Please reproduce the records below verbatim, from the line containing "Fralin Biomedical Research" through the line containing "Huff, Arden N. (181, 624)", inclusive.

━━━━━━━━━━━━━━━━

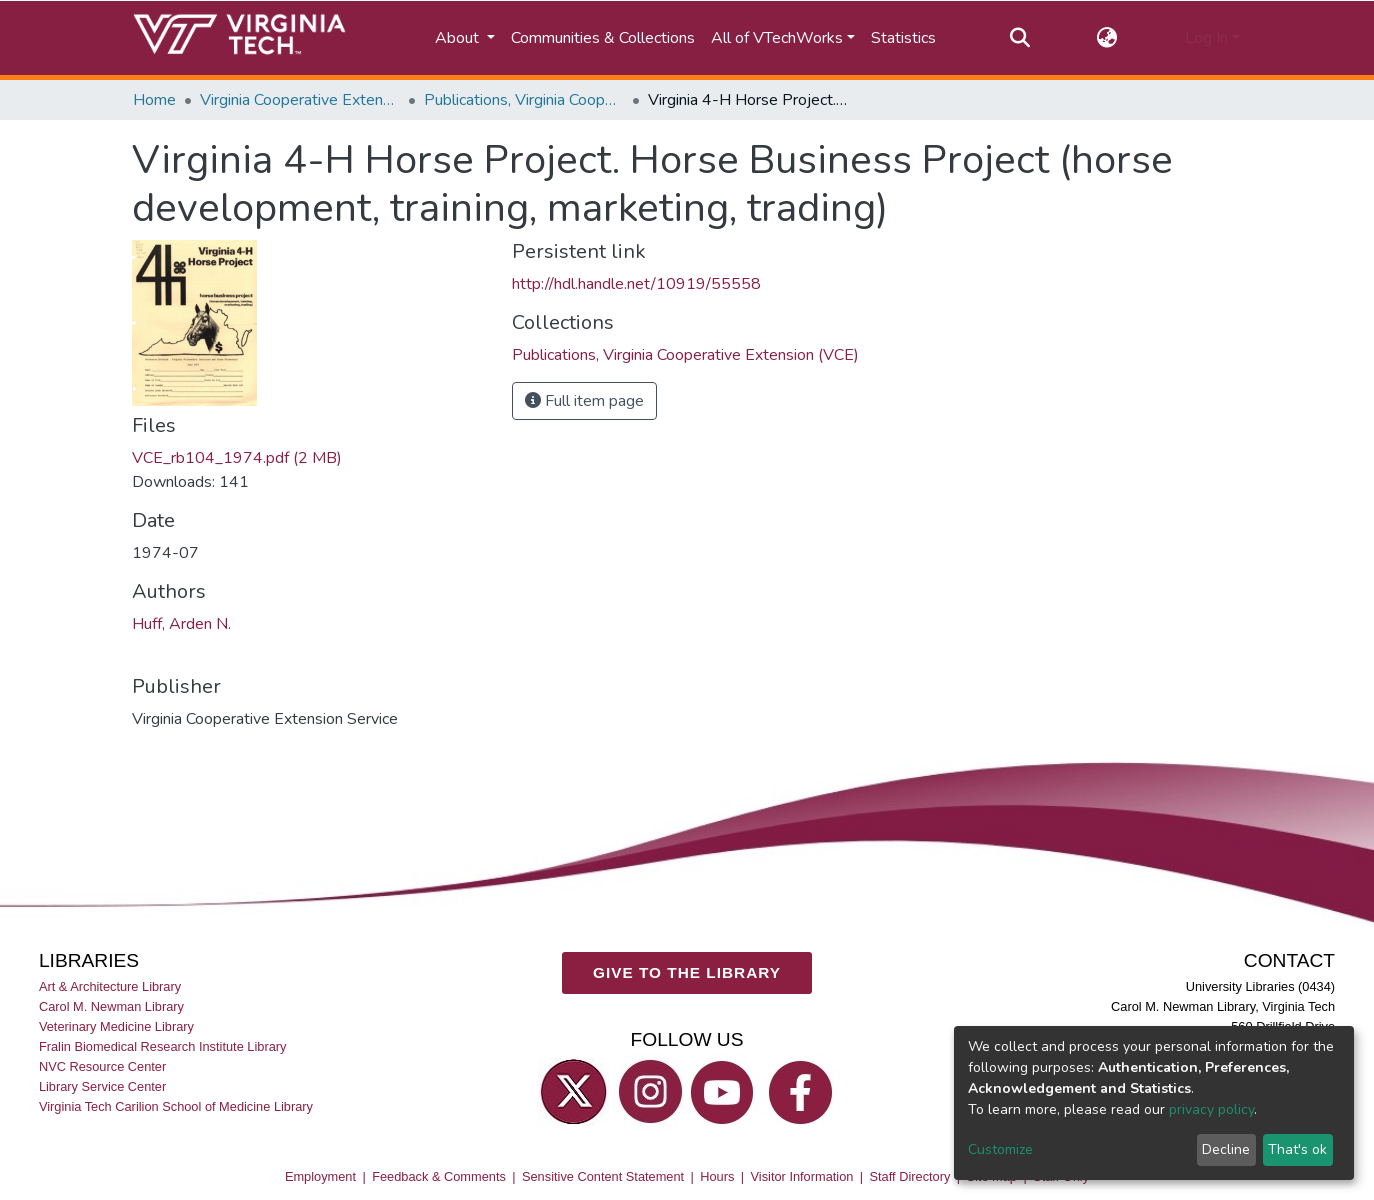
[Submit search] (1019, 38)
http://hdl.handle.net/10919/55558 (636, 284)
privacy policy (1211, 1109)
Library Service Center (102, 1086)
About (459, 38)
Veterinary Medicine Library (116, 1026)
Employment (320, 1176)
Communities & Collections (603, 38)
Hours (717, 1176)
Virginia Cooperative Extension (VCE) (300, 100)
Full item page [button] (584, 401)
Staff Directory (910, 1176)
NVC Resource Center (102, 1066)
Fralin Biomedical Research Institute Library (163, 1046)
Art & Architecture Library (110, 986)
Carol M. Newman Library (111, 1006)
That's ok (1297, 1149)
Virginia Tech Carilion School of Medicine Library (176, 1106)
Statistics (903, 38)
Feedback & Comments (439, 1176)
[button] (1107, 38)
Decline (1226, 1149)
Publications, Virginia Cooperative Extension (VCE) (524, 100)
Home (154, 100)
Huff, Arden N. (181, 624)
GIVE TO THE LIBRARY (687, 972)
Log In (1206, 38)
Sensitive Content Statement (603, 1176)
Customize (1000, 1149)
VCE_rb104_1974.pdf (237, 458)
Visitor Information (802, 1176)
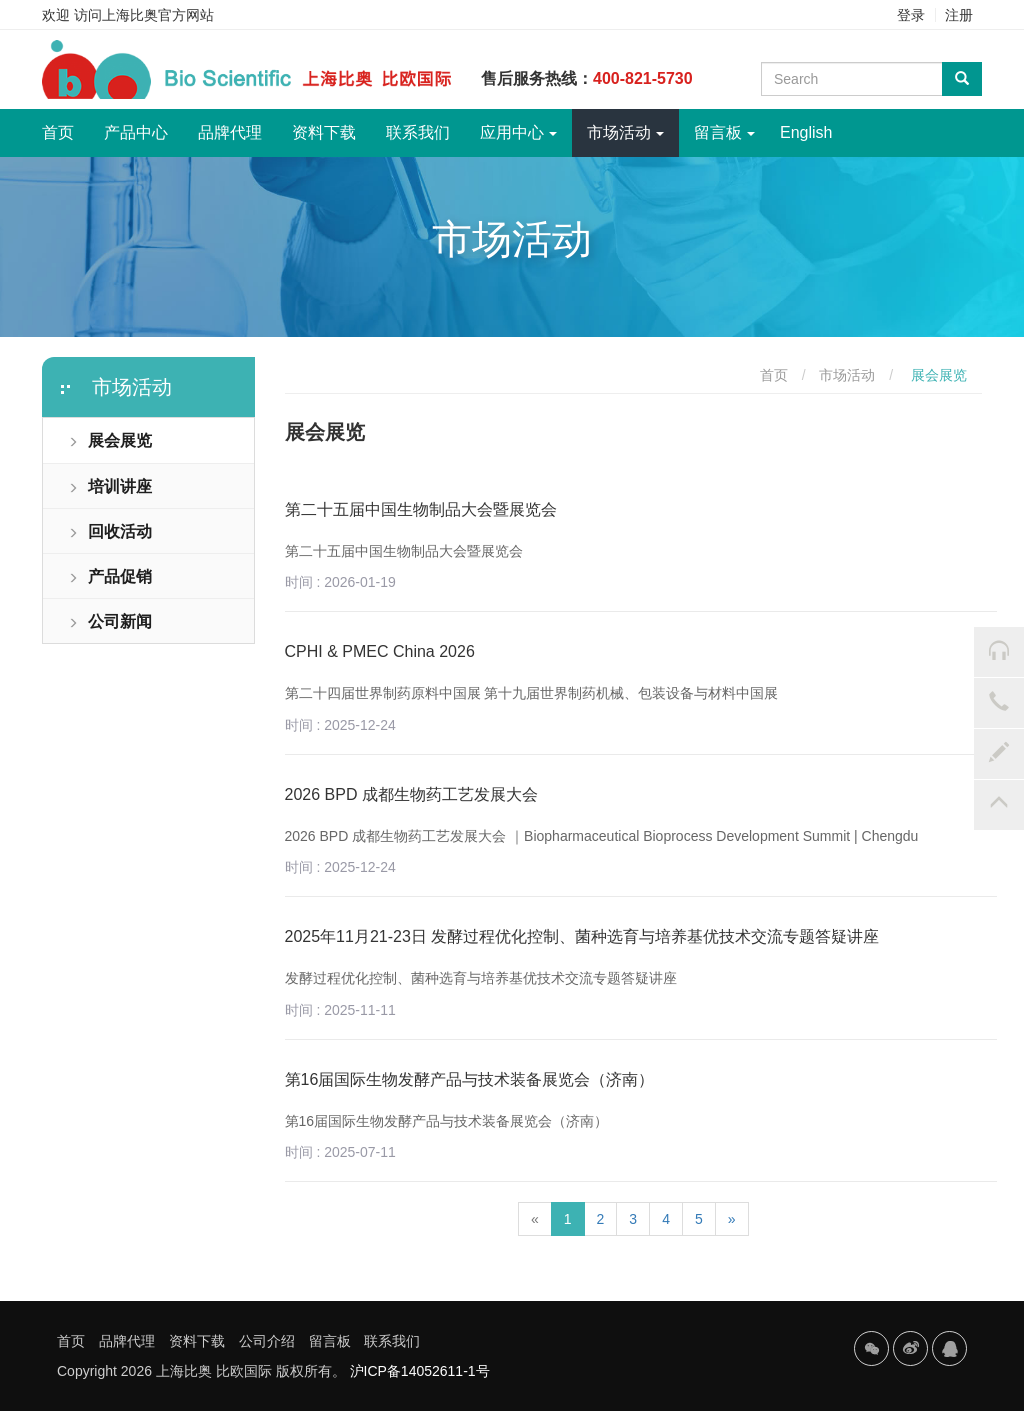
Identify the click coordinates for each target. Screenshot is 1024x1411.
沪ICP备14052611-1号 (420, 1371)
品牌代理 (230, 132)
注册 (959, 15)
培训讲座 (110, 486)
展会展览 (110, 440)
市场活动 (625, 132)
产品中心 (136, 132)
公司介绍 (267, 1341)
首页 (65, 125)
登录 (911, 15)
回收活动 (110, 531)
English (806, 132)
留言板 (724, 132)
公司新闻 (110, 621)
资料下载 (324, 132)
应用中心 (518, 132)
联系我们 (418, 132)
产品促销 (110, 576)
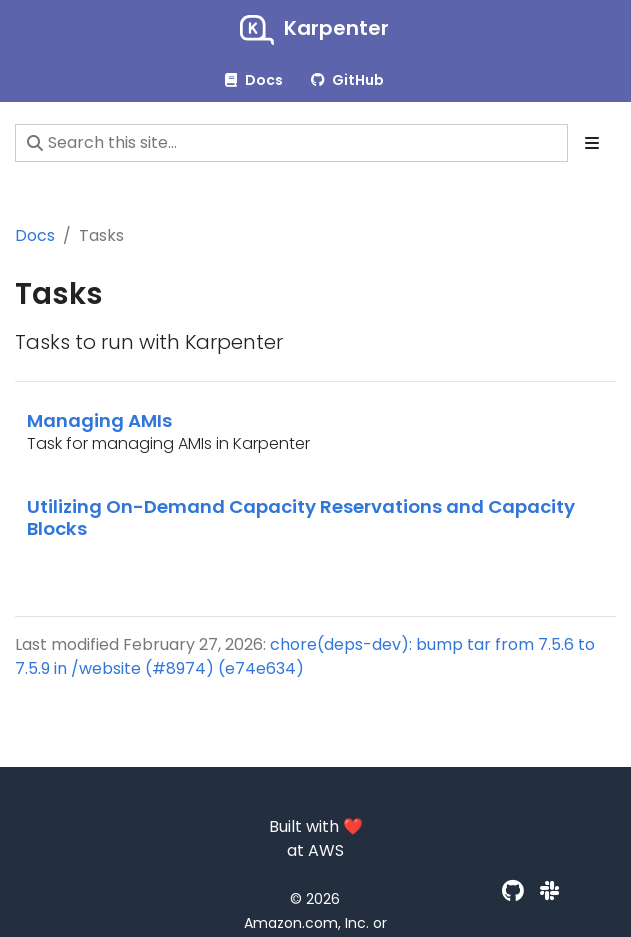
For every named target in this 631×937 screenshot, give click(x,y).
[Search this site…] (291, 143)
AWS (326, 850)
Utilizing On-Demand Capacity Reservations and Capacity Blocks (301, 517)
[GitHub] (513, 891)
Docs (35, 235)
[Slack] (550, 891)
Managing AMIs (99, 420)
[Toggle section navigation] (592, 143)
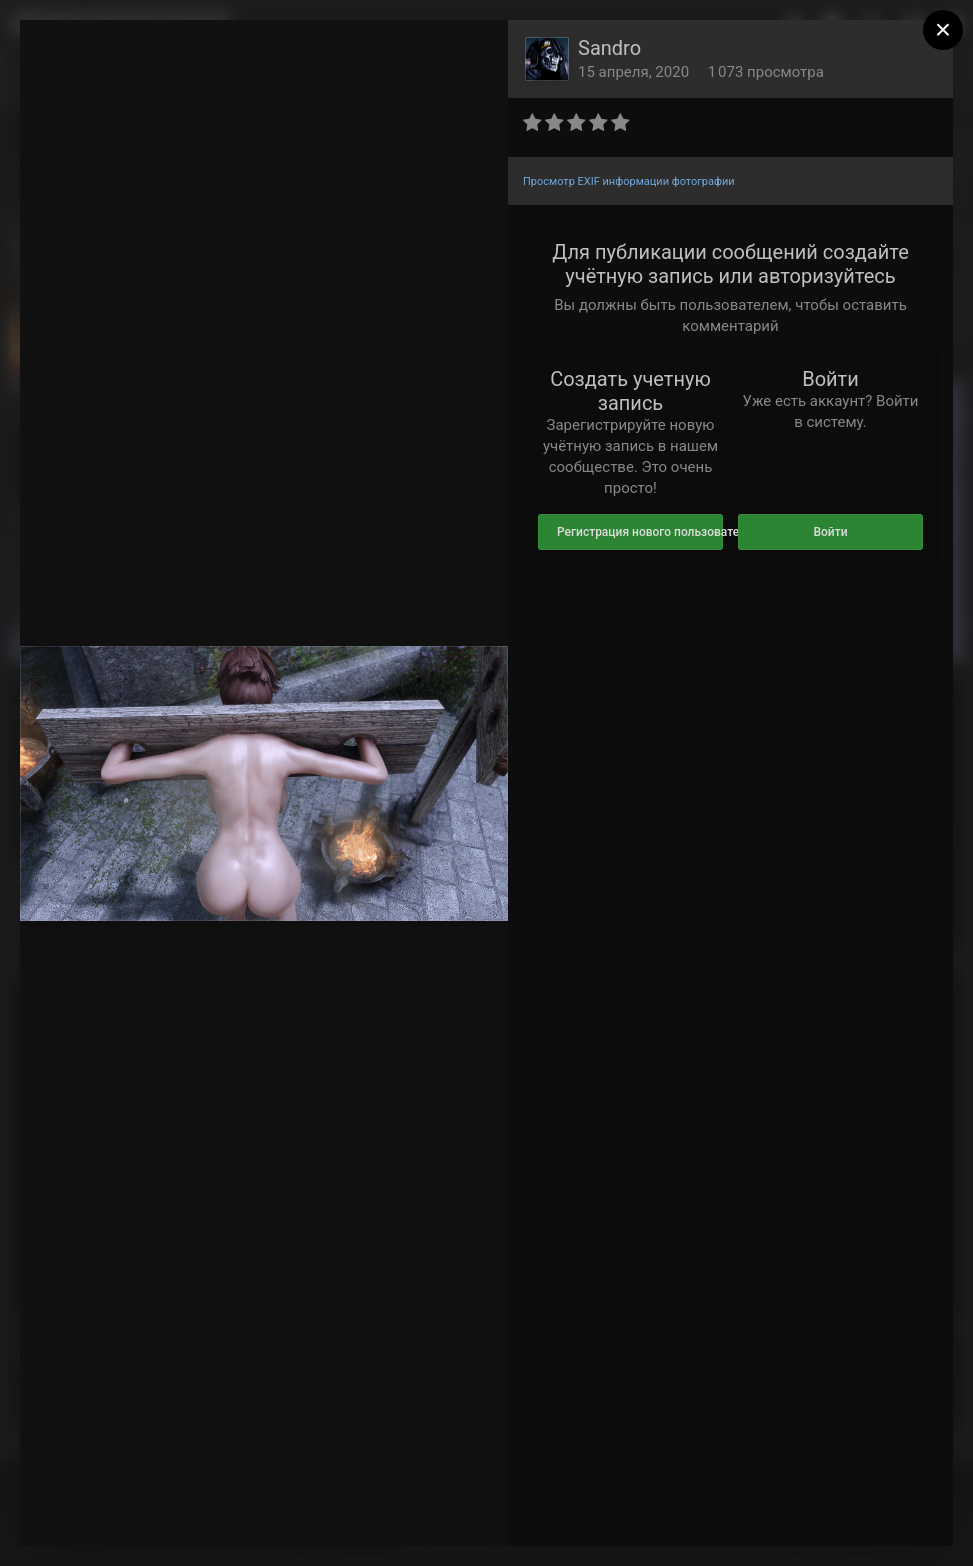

━━━━━━━━━━━━━━━━

TASK RESULT
Fralin Biomedical Research Institute Library (163, 1046)
Art & Architecture Library (110, 986)
Carol M. Newman Library (111, 1006)
That's ok (1297, 1149)
Virginia Tech Carilion School of Medicine Library (176, 1106)
Statistics (903, 38)
Feedback & Comments (439, 1176)
[button] (1107, 38)
Decline (1226, 1149)
Publications, Virginia Cooperative Extension (VCE) (524, 100)
Home (154, 100)
Huff, Arden N. (181, 624)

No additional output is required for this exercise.